- Wakil Presiden Gibran Rakabuming Raka menunjukkan transformasi gaya komunikasi yang tenang saat menanggapi kritik pedas Jusuf Kalla.
- Gibran menanggapi sentilan Jusuf Kalla dengan menyebutnya sebagai idola saat kunjungan kerja di Papua Barat Daya, Rabu (22/4/2026).
- Pakar komunikasi Ari Junaedi menilai strategi Gibran tersebut efektif meredam opini negatif dan mendinginkan suasana politik nasional saat ini.
Suara.com - Pakar komunikasi politik Universitas Indonesia (UI), Ari Junaedi, menilai Wakil Presiden Gibran Rakabuming Raka telah menunjukkan transformasi gaya komunikasi yang signifikan di level kepemimpinan nasional.
Putra sulung Presiden ke-7 RI Joko Widodo atau Jokowi ini juga dianggap sudah belajar banyak mengenai pola komunikasi yang tepat, dengan tetap bersikap santun di tengah serangan kritik pedas dari politisi senior, Jusuf Kalla (JK).
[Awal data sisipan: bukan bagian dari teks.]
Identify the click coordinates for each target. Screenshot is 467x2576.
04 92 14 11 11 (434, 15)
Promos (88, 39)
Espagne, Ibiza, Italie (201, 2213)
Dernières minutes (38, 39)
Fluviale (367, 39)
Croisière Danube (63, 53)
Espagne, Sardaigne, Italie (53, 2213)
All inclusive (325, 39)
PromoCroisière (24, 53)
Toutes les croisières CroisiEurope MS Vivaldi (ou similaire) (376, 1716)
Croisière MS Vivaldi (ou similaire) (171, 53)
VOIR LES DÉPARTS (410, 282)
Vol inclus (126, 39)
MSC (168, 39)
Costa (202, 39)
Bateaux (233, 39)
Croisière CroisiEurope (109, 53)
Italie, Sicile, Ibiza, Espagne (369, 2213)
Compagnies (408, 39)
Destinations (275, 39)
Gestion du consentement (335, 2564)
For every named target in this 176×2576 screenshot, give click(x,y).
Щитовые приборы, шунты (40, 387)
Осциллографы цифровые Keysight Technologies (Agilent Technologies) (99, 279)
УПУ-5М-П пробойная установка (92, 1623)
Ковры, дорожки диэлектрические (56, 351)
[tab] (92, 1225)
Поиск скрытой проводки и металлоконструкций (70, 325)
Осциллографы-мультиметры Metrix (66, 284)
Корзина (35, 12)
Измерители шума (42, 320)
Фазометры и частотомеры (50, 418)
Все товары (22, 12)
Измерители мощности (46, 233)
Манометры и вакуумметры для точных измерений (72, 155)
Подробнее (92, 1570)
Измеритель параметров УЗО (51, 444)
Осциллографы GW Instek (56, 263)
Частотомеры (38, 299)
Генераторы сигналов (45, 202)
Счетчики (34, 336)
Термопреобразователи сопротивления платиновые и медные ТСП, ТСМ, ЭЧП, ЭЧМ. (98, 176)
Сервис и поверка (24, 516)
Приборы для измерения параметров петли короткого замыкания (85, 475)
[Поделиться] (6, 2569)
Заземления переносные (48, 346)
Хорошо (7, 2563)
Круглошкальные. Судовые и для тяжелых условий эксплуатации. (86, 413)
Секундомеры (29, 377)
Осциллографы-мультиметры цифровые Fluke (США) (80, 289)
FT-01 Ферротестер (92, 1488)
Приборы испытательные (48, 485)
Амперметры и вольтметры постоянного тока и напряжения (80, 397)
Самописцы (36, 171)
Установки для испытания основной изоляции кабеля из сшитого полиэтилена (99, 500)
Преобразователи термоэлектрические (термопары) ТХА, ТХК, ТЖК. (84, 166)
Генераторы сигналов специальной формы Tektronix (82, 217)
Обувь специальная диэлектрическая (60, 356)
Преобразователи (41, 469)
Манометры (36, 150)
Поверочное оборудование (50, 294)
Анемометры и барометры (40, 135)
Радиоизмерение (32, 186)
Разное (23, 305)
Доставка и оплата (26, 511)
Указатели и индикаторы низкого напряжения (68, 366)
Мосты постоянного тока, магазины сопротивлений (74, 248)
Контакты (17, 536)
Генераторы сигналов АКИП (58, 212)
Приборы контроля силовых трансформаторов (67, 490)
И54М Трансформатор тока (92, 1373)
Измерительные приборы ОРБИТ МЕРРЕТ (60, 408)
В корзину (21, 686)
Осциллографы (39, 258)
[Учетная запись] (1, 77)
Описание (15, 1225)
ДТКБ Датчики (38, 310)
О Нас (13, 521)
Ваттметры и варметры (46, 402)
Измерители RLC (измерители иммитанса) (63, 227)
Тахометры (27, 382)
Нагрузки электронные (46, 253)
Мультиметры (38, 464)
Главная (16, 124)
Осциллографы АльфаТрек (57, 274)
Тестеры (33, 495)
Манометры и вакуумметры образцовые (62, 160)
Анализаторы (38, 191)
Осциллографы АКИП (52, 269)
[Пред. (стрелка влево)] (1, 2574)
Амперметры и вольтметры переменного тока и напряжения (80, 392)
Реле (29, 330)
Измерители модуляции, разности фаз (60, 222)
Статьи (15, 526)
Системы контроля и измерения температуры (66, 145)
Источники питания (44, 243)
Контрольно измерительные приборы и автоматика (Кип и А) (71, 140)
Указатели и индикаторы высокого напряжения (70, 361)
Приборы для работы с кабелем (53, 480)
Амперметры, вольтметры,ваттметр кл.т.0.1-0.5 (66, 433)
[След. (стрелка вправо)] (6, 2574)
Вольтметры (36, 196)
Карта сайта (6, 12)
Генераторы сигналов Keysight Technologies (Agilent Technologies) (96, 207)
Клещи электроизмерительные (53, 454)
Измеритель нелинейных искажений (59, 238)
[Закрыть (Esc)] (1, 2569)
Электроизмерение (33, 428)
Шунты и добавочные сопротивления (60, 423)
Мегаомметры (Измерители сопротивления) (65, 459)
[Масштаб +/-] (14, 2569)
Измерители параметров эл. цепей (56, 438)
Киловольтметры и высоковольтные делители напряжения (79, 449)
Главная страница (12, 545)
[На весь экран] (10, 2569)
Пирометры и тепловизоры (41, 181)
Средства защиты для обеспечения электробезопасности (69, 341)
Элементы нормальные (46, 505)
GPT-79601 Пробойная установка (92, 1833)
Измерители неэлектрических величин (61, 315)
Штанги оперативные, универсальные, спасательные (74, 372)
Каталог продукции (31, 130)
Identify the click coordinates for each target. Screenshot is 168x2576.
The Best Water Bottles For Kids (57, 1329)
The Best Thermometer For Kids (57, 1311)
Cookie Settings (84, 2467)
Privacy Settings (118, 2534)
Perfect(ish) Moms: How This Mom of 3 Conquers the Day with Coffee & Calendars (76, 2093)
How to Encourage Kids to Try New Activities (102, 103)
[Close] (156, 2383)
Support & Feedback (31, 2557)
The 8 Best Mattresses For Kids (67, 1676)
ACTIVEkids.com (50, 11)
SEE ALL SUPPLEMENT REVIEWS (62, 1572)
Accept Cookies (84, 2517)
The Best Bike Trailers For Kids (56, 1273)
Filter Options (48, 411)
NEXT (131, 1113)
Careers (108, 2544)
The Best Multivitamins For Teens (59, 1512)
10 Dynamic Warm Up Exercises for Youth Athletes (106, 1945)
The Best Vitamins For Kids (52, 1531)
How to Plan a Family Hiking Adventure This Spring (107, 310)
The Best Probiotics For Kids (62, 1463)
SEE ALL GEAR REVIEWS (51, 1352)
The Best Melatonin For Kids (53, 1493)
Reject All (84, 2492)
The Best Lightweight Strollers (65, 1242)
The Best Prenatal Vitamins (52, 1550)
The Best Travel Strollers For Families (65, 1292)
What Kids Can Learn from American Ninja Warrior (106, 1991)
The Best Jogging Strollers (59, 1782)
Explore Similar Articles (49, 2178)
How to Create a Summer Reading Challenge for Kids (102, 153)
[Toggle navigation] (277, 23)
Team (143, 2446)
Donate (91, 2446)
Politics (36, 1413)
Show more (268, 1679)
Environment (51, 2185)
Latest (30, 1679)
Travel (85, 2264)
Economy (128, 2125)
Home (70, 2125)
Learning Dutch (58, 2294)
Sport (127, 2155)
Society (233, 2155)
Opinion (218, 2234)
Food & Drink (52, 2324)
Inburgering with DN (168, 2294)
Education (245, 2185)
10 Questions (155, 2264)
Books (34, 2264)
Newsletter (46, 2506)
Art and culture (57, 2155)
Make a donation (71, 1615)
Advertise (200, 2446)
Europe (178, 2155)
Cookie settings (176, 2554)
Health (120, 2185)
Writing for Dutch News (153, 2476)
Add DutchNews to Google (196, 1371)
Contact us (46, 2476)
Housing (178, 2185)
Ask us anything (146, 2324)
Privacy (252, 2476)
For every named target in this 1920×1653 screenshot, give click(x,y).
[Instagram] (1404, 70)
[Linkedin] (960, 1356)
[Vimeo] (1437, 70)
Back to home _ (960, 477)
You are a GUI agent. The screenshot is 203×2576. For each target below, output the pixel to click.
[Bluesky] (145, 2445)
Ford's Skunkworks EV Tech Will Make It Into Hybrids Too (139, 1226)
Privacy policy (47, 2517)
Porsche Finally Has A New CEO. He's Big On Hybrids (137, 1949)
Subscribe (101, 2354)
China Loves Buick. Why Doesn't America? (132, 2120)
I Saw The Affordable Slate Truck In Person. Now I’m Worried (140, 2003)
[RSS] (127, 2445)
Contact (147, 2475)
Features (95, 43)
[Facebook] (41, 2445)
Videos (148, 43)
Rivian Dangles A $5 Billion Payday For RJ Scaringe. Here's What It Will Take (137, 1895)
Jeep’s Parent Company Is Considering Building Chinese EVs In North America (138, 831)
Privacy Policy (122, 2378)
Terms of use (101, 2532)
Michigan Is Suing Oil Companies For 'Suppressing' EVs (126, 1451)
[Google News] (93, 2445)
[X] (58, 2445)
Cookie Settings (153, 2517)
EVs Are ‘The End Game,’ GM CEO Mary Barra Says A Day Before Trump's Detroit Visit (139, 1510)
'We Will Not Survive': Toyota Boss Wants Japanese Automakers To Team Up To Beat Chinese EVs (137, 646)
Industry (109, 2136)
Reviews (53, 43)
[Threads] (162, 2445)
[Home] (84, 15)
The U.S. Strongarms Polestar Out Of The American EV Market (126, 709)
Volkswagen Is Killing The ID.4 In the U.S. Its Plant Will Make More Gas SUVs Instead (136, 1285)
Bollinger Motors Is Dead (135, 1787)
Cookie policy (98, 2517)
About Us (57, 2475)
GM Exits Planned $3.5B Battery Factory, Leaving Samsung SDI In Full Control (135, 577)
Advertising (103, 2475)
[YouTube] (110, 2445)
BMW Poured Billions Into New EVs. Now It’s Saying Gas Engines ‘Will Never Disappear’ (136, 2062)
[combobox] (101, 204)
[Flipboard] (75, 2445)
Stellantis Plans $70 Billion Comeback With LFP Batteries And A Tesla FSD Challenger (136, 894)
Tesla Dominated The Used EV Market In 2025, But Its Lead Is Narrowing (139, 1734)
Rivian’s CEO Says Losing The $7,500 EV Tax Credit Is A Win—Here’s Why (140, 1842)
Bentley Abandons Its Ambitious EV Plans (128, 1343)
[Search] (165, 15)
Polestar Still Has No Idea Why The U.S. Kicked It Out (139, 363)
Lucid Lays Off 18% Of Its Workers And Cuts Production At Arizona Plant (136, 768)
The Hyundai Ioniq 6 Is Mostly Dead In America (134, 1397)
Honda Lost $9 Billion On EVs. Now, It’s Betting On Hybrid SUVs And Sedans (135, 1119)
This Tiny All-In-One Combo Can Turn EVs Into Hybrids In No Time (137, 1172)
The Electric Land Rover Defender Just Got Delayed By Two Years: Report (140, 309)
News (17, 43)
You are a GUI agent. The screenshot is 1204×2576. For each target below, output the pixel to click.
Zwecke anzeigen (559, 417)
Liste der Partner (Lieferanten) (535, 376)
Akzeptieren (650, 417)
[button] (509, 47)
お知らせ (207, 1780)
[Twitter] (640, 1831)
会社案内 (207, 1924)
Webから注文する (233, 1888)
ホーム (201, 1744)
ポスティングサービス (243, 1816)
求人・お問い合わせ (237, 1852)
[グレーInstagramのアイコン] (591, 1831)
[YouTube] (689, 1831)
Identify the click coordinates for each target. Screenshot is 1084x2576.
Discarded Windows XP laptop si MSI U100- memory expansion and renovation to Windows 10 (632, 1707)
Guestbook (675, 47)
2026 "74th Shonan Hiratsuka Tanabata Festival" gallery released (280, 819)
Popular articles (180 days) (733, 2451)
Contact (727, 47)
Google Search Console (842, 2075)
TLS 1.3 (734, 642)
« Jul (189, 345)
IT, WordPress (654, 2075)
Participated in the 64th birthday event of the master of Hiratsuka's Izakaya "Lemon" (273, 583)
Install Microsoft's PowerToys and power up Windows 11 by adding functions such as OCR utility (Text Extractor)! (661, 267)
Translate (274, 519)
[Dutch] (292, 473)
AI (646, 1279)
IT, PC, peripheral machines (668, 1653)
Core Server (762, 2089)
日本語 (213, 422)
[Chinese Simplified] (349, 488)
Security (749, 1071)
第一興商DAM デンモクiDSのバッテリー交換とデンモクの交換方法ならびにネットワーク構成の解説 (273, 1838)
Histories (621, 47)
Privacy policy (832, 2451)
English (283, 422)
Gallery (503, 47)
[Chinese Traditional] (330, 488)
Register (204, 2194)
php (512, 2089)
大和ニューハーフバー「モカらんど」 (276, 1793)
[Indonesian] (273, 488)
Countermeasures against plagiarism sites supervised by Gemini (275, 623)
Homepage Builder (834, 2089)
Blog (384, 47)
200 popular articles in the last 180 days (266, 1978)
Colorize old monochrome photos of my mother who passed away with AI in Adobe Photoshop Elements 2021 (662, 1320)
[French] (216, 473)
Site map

Ari menyoroti ketenangan Gibran yang tidak terpancing emosi saat menanggapi pernyataan JK yang belakangan menyentil jasa masa lalu hingga menggunakan istilah "Termul" (Ternak Mulyono) bagi pendukung setia Jokowi.
“Gibran tidak terpancing dengan pancingan pertanyaan media yang jika ditanggapi dengan emosi justru akan memperuncing suasana politik nasional menjadi semakin panas. Dalam hal ini, Gibran sudah belajar banyak mengenai pola komunikasi yang benar,” ujar Ari dalam keterangannya, Jumat (24/04/2026).

Ari, yang juga Direktur Eksekutif Nusakom Pratama Institute, menganalisis bahwa manuver Gibran yang menyebut JK sebagai "idola" adalah strategi cerdas untuk meredam opini negatif.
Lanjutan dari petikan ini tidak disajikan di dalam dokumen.